Doch das ist eigentlich das kleinere Übel. Was tun ab einem Warenwert von 10 oder 20 Euro? Dann springt je nach Vorgaben und Größe einer Organisation die Compliance im Unternehmen an. Mitarbeiter und vor allem Führungskräfte sollen nicht von Kunden, Lieferanten, Geschäftspartnern und Gewerken bestochen werden. Das trifft auch auf Weihnachten zu. So kann der gute Wein vom persönlich ausgewählten Weingut für 30 bis 50 Euro Schätzwert leicht zum Retourenfall werden, der Gutschein für einen individuellen Service entpuppt sich als Problemfall, das luxuriöse Essen verdirbt den Appetit.
Analog und digital: Weihnachtsmarketing muss sich für beide Seiten auszahlen
Trotz digitaler Alleskönner bedeutet Weihnachten den Menschen etwas Besonderes: Besinnlichkeit, Wünsche und Dankbarkeit.
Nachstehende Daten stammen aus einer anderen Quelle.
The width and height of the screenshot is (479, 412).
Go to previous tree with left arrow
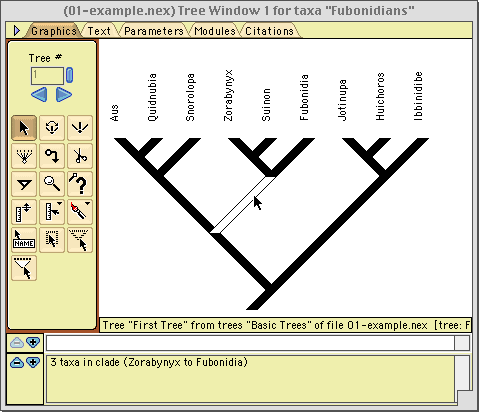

Es ist die positive Wirkung, auf die es ankommt. Ein gesundes Maß an Persönlichkeit, gute Texte und die Unterschriften dürfen nicht fehlen, um den richtigen Eindruck zu hinterlassen. Erst dann kann die Geschäftsbeziehung langfristig profitieren. Anerkennung gilt als eines der höchsten Güter unserer Zeit, so dass analoge und digitale Weihnachtspost einfach zu den wichtigsten Marketingmaßnahmen des Jahres zählt. Wenn damit Kunden und Geschäftspartner angeschrieben werden, die von Unternehmen mit einem Dankesschreiben oder gar einem Präsent beglückt werden, sollten die Daten dazu aktuell sein.
Gepflegtes CRM = gepflegte Weihnachts-Mailings
Digitale Datenpflege bedeutet, die Kontaktverteiler frühzeitig auszumisten und kontinuierlich aufzubauen. Nicht mehr die Excel-Liste, sondern ein cleveres Customer Relationship Management Tool ist von Vorteil. Berücksichtigt man gleich eine Vielzahl an Alternativen, muss nicht jeder Kundenkontakt nur zu Weihnachten erfolgen. Marketing kann viel mehr, auf digitalen Ebenen sogar extrem personalisiert und womöglich vollautomatisch, wenn man es nur lassen möchte. Geburtstag, Namenstag, Ostern, Verlobung, Hochzeit, Einschulung der Kinder und sogar die Trauer im Todesfall kann ein Fall für das Marketing sein. Natürlich dezent, charmant und bitte nicht anbiedernd. Der Kundenkontakt darf nicht verballhornt werden durch das konsumkräftige Nirwana, welches wir leider viel zu oft gerade zur Weihnachtszeit auf die Spitze treiben. Nur ein Weihnachts-Mailing, bei dem am Ende beide Seiten vom Kontakt profitieren, wird sich lohnen und bleibt positiv im Gedächtnis hängen.